> **Exercise aim**
Produce the records below again, word for word, but stop after the line that contains "Screen dimensions: 1526x784".

Records for processing START

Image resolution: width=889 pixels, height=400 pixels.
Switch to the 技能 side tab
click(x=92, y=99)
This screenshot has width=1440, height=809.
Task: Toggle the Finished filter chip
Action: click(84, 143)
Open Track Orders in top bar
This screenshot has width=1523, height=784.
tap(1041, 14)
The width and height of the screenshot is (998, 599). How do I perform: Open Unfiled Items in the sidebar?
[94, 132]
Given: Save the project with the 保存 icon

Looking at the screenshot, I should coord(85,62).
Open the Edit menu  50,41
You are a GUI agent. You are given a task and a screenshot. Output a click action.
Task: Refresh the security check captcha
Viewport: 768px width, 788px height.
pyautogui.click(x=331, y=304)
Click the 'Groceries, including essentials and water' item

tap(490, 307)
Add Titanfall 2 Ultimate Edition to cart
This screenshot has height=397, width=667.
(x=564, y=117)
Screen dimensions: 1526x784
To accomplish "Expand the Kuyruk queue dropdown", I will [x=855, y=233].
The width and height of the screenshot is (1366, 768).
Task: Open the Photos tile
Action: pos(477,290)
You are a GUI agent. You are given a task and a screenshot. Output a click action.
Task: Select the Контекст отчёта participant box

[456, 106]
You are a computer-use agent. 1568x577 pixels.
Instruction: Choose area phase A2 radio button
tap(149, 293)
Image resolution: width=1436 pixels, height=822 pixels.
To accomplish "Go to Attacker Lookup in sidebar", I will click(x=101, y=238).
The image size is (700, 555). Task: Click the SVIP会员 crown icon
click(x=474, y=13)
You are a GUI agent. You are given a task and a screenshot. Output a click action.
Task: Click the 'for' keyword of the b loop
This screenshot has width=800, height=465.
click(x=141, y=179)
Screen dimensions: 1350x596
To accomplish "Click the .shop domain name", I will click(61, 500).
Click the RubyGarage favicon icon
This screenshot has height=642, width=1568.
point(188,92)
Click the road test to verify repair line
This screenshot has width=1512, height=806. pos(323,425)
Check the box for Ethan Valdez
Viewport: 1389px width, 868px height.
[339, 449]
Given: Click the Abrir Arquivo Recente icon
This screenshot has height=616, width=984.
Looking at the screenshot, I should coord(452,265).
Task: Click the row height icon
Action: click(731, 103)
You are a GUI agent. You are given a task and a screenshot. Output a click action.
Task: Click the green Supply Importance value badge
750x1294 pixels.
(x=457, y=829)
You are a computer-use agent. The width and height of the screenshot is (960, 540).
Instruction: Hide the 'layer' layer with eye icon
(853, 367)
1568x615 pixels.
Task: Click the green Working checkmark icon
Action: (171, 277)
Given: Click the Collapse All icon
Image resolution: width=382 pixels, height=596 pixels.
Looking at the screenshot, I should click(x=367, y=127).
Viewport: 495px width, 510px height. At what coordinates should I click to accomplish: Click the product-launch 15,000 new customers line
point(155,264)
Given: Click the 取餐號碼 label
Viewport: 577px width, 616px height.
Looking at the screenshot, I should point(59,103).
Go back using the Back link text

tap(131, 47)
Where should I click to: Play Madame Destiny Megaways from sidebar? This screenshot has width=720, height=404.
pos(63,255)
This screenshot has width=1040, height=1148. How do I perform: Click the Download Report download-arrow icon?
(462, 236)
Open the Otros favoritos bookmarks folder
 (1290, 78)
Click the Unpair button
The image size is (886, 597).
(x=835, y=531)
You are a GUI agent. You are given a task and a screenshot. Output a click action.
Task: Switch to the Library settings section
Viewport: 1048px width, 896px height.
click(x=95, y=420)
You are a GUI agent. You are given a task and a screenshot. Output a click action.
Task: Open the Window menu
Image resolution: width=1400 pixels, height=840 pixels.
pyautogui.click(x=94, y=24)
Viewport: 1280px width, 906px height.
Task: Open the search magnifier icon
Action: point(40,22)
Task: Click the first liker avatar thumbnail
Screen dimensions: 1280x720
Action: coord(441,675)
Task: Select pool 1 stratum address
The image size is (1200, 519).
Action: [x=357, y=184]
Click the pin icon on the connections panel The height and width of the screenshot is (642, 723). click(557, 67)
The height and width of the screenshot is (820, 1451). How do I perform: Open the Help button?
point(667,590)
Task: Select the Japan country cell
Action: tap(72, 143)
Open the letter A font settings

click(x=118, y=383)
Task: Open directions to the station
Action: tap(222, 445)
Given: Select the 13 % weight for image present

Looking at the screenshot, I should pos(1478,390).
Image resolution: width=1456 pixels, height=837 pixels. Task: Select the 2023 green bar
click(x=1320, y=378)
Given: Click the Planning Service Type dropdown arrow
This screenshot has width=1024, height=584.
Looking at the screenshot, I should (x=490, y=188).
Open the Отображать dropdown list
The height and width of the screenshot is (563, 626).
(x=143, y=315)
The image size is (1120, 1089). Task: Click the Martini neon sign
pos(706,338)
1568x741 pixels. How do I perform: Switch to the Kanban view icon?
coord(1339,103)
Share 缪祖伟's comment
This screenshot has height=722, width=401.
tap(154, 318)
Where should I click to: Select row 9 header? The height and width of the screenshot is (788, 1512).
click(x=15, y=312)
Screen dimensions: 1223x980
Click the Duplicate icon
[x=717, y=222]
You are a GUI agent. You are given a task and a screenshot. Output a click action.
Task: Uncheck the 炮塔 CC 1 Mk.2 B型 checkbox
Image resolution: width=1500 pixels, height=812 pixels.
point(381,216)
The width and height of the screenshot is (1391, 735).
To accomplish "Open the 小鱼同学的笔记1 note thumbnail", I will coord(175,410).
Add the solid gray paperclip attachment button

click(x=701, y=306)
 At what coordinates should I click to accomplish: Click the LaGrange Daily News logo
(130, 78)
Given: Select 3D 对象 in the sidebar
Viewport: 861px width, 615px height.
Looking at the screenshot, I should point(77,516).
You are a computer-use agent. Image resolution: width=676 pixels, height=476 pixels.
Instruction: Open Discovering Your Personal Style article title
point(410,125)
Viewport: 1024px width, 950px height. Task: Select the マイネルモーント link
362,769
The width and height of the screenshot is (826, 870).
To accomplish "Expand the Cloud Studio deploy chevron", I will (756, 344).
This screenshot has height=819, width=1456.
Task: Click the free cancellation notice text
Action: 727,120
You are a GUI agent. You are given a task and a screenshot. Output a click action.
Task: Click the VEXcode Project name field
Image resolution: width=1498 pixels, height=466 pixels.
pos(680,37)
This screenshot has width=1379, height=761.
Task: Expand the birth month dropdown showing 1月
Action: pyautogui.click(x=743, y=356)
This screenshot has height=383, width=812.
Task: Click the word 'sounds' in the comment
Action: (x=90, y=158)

Records for processing END

> **Exercise result**
Image resolution: width=889 pixels, height=400 pixels.
Switch to the 技能 side tab
click(x=92, y=99)
This screenshot has width=1440, height=809.
Task: Toggle the Finished filter chip
Action: click(84, 143)
Open Track Orders in top bar
This screenshot has width=1523, height=784.
tap(1041, 14)
The width and height of the screenshot is (998, 599). How do I perform: Open Unfiled Items in the sidebar?
[94, 132]
Given: Save the project with the 保存 icon

Looking at the screenshot, I should coord(85,62).
Open the Edit menu  50,41
You are a GUI agent. You are given a task and a screenshot. Output a click action.
Task: Refresh the security check captcha
Viewport: 768px width, 788px height.
pyautogui.click(x=331, y=304)
Click the 'Groceries, including essentials and water' item

tap(490, 307)
Add Titanfall 2 Ultimate Edition to cart
This screenshot has height=397, width=667.
(x=564, y=117)
Screen dimensions: 1526x784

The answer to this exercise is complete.